Projection du film « 200 mètres » d’Ameen Nayfeh 12 décembre 2022

Au cœur des déchirures familiales de la Cisjordanie

Les cinéphiles du 11ème FICA ont assisté, vendredi 09 décembre 2022, à la salle Ibn Zeydoun (Oref) à la projection au film « 200 mètres » du réalisateur Ameen Nayfeh, dans le cadre de la compétition officielle de la catégorie long-métrage « fiction ». Un drame émouvant qui traite le calvaire du peuple palestinien en Cisjordanie et ses laborieuses et périlleuse traversées du mur israélien.
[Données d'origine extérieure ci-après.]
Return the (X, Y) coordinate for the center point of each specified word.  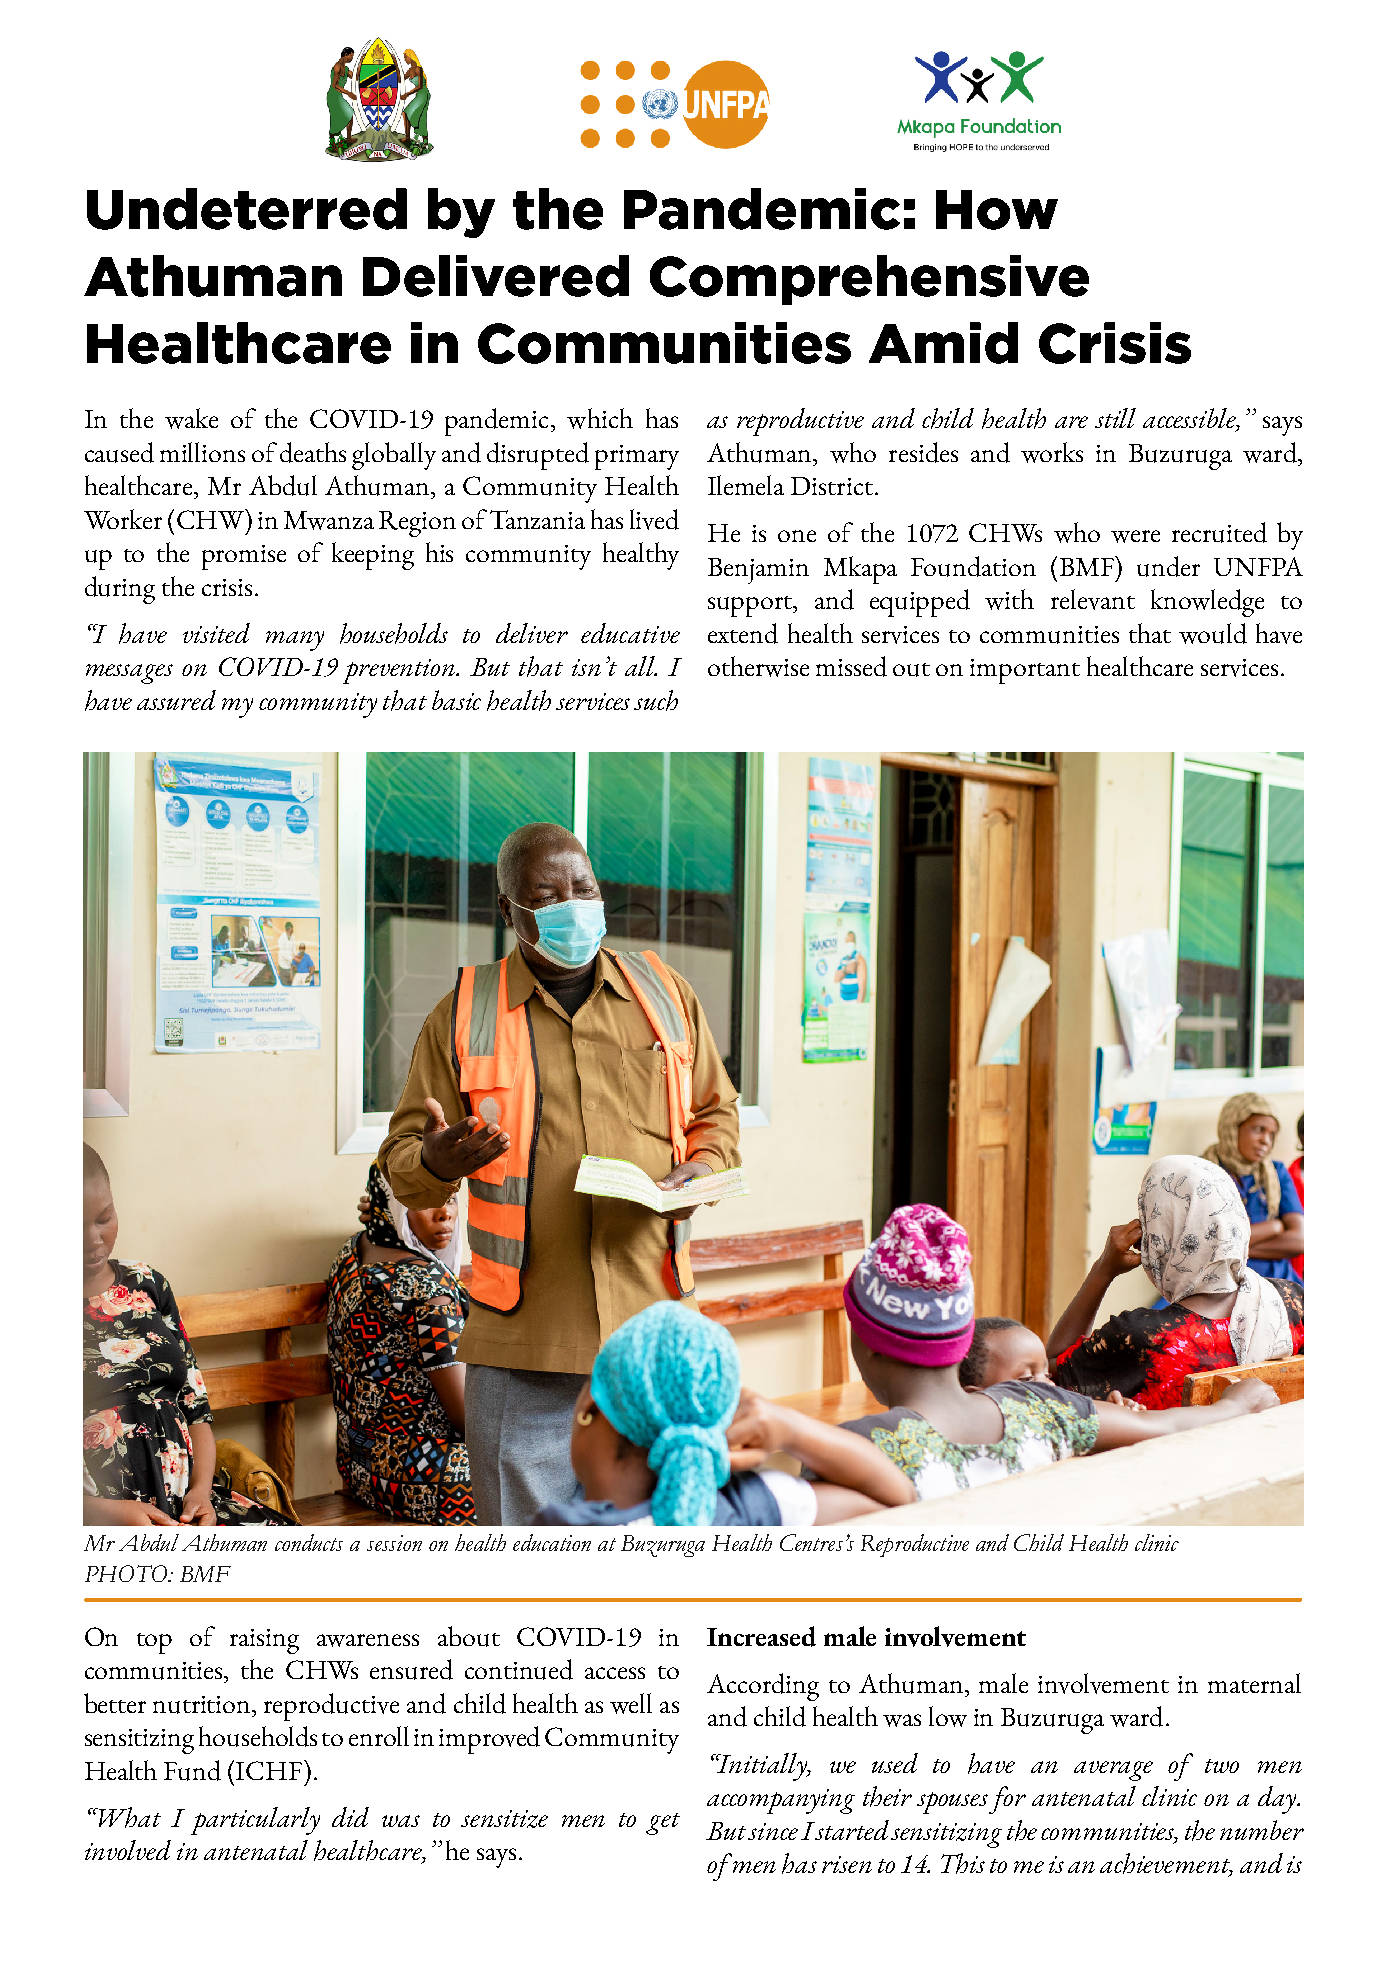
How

Avec un taux de chômage très élevé, les cisjordaniens font d’énormes queues pour obtenir un permis de travail et poireautent des heures aux points de passage du mur avant de pouvoir passer de l’autre côté. Cette souffrance quotidienne, vécue par des centaines de milliers de Palestiniens, a été portée à l’écran avec beaucoup d’émotion à travers l’histoire de Mustapha, père de trois enfants, qui refuse la nationalité israélienne et préfère vivre à proximité du mur avec sa mère, tandis que sa femme Salwa et les enfants vivent de l’autre côté du mur de la honte. Il invente un jeu avec ses enfants, à la fois triste et amusant, consistant à se retrouver à la terrasse chaque nuit pour leur faire signe en jeu de lumière. La distance de 200 mètres qui sépare Mustapha de sa famille, d’où le titre du film, illustre le dialogue de sourd entre Palestiniens et Israéliens.

Et puisqu’un malheur n’arrive jamais seul, l’expiration de son permis de travail coïncide avec l’accident de son fils. Mustapha paye les services d’un passeur clandestin pour pouvoir arriver avant l’intervention chirurgicale de son fils. En compagnie du jeune Rami de 18 ans, de Kifah et sa compagne Anne qui se fait passer pour une cinéaste allemande, ils effectuent un long périple, au péril de leur vie, où chacun est poussé dans ses retranchement face à une injustice et une oppression sioniste sans merci. A partir de là, le spectateur en emporté dans un road-movie émouvant où les destins des clandestins se heurtent à la recherche de réponses aux questions existentielles que chacun se pose depuis fort longtemps. La tension monte avant le passage de chaque checkpoint, ô combien nombreux et inopinés, sur la route de tous les paradoxes. Mustapha parvient à élucider l’énigme de la présence d’Anne une israélienne qui essaye de comprendre ce conflit.